Extracted records:
------------

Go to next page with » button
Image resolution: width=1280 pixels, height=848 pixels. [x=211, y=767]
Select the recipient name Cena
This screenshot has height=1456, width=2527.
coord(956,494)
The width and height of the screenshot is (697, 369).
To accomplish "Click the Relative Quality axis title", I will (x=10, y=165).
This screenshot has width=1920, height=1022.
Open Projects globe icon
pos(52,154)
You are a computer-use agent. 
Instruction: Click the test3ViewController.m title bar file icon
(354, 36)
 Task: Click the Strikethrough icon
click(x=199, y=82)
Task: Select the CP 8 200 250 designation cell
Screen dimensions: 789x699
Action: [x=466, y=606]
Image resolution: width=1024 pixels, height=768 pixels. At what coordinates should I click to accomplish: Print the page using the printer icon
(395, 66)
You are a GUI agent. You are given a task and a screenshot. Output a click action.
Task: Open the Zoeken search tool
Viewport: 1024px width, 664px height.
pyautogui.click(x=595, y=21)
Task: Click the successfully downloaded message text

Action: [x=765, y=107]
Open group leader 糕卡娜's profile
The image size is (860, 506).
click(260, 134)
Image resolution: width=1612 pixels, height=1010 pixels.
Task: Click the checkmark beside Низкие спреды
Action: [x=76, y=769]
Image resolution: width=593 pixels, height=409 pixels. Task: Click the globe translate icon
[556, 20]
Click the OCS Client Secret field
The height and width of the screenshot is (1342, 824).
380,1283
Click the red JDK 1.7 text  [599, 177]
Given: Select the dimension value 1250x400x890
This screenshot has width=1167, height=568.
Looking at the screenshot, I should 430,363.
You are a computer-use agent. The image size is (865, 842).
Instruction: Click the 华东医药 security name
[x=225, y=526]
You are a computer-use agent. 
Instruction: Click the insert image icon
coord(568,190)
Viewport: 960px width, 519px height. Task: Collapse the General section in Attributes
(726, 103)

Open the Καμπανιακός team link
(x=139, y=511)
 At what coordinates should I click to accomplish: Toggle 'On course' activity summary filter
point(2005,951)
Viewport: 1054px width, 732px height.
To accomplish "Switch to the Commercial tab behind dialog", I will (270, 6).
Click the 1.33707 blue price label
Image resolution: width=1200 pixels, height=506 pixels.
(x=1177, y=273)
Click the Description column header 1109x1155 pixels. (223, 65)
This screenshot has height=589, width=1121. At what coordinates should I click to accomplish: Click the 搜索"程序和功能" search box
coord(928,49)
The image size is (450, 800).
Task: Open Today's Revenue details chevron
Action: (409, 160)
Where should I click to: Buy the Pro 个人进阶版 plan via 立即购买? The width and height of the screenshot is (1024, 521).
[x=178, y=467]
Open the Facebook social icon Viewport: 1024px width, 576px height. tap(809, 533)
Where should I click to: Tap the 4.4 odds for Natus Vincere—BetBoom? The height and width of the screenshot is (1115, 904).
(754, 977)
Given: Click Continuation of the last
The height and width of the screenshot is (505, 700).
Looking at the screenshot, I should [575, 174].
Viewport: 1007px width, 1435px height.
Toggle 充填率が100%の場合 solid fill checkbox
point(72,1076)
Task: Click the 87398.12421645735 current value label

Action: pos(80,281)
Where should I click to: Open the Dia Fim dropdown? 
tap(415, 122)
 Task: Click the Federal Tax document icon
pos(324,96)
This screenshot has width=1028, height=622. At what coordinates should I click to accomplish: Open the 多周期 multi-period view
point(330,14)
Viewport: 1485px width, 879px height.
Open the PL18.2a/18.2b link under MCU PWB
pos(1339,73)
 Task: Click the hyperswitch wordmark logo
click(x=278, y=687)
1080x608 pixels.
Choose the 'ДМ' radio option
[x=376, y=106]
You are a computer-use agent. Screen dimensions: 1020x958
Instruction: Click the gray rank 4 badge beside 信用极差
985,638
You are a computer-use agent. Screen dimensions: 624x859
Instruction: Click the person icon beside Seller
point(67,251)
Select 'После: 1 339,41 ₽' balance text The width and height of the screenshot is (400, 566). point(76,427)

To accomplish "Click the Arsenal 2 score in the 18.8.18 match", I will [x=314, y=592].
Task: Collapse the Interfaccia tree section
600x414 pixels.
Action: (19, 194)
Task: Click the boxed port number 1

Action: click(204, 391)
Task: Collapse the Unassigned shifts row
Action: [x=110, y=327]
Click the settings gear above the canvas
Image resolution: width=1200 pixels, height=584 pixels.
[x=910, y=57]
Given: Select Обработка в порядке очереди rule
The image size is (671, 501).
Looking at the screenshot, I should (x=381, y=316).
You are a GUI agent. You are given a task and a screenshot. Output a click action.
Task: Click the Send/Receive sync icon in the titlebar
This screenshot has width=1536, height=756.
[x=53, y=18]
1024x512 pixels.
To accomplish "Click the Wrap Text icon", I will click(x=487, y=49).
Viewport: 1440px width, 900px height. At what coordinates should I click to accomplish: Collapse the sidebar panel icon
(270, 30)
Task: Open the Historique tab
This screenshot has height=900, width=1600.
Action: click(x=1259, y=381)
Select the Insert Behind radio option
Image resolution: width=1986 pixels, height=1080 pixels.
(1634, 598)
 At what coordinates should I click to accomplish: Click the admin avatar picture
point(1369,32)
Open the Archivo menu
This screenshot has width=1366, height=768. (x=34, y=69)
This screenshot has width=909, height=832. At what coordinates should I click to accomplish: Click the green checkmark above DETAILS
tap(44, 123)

------------

# Problem details
Give the records again, unchanged and complete.

# Solution to the exercise
Go to next page with » button
Image resolution: width=1280 pixels, height=848 pixels. [x=211, y=767]
Select the recipient name Cena
This screenshot has height=1456, width=2527.
coord(956,494)
The width and height of the screenshot is (697, 369).
To accomplish "Click the Relative Quality axis title", I will (x=10, y=165).
This screenshot has width=1920, height=1022.
Open Projects globe icon
pos(52,154)
You are a computer-use agent. 
Instruction: Click the test3ViewController.m title bar file icon
(354, 36)
 Task: Click the Strikethrough icon
click(x=199, y=82)
Task: Select the CP 8 200 250 designation cell
Screen dimensions: 789x699
Action: [x=466, y=606]
Image resolution: width=1024 pixels, height=768 pixels. At what coordinates should I click to accomplish: Print the page using the printer icon
(395, 66)
You are a GUI agent. You are given a task and a screenshot. Output a click action.
Task: Open the Zoeken search tool
Viewport: 1024px width, 664px height.
pyautogui.click(x=595, y=21)
Task: Click the successfully downloaded message text

Action: [x=765, y=107]
Open group leader 糕卡娜's profile
The image size is (860, 506).
click(260, 134)
Image resolution: width=1612 pixels, height=1010 pixels.
Task: Click the checkmark beside Низкие спреды
Action: [x=76, y=769]
Image resolution: width=593 pixels, height=409 pixels. Task: Click the globe translate icon
[556, 20]
Click the OCS Client Secret field
The height and width of the screenshot is (1342, 824).
380,1283
Click the red JDK 1.7 text  [599, 177]
Given: Select the dimension value 1250x400x890
This screenshot has width=1167, height=568.
Looking at the screenshot, I should 430,363.
You are a computer-use agent. The image size is (865, 842).
Instruction: Click the 华东医药 security name
[x=225, y=526]
You are a computer-use agent. 
Instruction: Click the insert image icon
coord(568,190)
Viewport: 960px width, 519px height. Task: Collapse the General section in Attributes
(726, 103)

Open the Καμπανιακός team link
(x=139, y=511)
 At what coordinates should I click to accomplish: Toggle 'On course' activity summary filter
point(2005,951)
Viewport: 1054px width, 732px height.
To accomplish "Switch to the Commercial tab behind dialog", I will (270, 6).
Click the 1.33707 blue price label
Image resolution: width=1200 pixels, height=506 pixels.
(x=1177, y=273)
Click the Description column header 1109x1155 pixels. (223, 65)
This screenshot has height=589, width=1121. At what coordinates should I click to accomplish: Click the 搜索"程序和功能" search box
coord(928,49)
The image size is (450, 800).
Task: Open Today's Revenue details chevron
Action: (409, 160)
Where should I click to: Buy the Pro 个人进阶版 plan via 立即购买? The width and height of the screenshot is (1024, 521).
[x=178, y=467]
Open the Facebook social icon Viewport: 1024px width, 576px height. tap(809, 533)
Where should I click to: Tap the 4.4 odds for Natus Vincere—BetBoom? The height and width of the screenshot is (1115, 904).
(754, 977)
Given: Click Continuation of the last
The height and width of the screenshot is (505, 700).
Looking at the screenshot, I should [575, 174].
Viewport: 1007px width, 1435px height.
Toggle 充填率が100%の場合 solid fill checkbox
point(72,1076)
Task: Click the 87398.12421645735 current value label

Action: pos(80,281)
Where should I click to: Open the Dia Fim dropdown? 
tap(415, 122)
 Task: Click the Federal Tax document icon
pos(324,96)
This screenshot has width=1028, height=622. At what coordinates should I click to accomplish: Open the 多周期 multi-period view
point(330,14)
Viewport: 1485px width, 879px height.
Open the PL18.2a/18.2b link under MCU PWB
pos(1339,73)
 Task: Click the hyperswitch wordmark logo
click(x=278, y=687)
1080x608 pixels.
Choose the 'ДМ' radio option
[x=376, y=106]
You are a computer-use agent. Screen dimensions: 1020x958
Instruction: Click the gray rank 4 badge beside 信用极差
985,638
You are a computer-use agent. Screen dimensions: 624x859
Instruction: Click the person icon beside Seller
point(67,251)
Select 'После: 1 339,41 ₽' balance text The width and height of the screenshot is (400, 566). point(76,427)

To accomplish "Click the Arsenal 2 score in the 18.8.18 match", I will [x=314, y=592].
Task: Collapse the Interfaccia tree section
600x414 pixels.
Action: (19, 194)
Task: Click the boxed port number 1

Action: click(204, 391)
Task: Collapse the Unassigned shifts row
Action: [x=110, y=327]
Click the settings gear above the canvas
Image resolution: width=1200 pixels, height=584 pixels.
[x=910, y=57]
Given: Select Обработка в порядке очереди rule
The image size is (671, 501).
Looking at the screenshot, I should (x=381, y=316).
You are a GUI agent. You are given a task and a screenshot. Output a click action.
Task: Click the Send/Receive sync icon in the titlebar
This screenshot has width=1536, height=756.
[x=53, y=18]
1024x512 pixels.
To accomplish "Click the Wrap Text icon", I will click(x=487, y=49).
Viewport: 1440px width, 900px height. At what coordinates should I click to accomplish: Collapse the sidebar panel icon
(270, 30)
Task: Open the Historique tab
This screenshot has height=900, width=1600.
Action: click(x=1259, y=381)
Select the Insert Behind radio option
Image resolution: width=1986 pixels, height=1080 pixels.
(1634, 598)
 At what coordinates should I click to accomplish: Click the admin avatar picture
point(1369,32)
Open the Archivo menu
This screenshot has width=1366, height=768. (x=34, y=69)
This screenshot has width=909, height=832. At what coordinates should I click to accomplish: Click the green checkmark above DETAILS
tap(44, 123)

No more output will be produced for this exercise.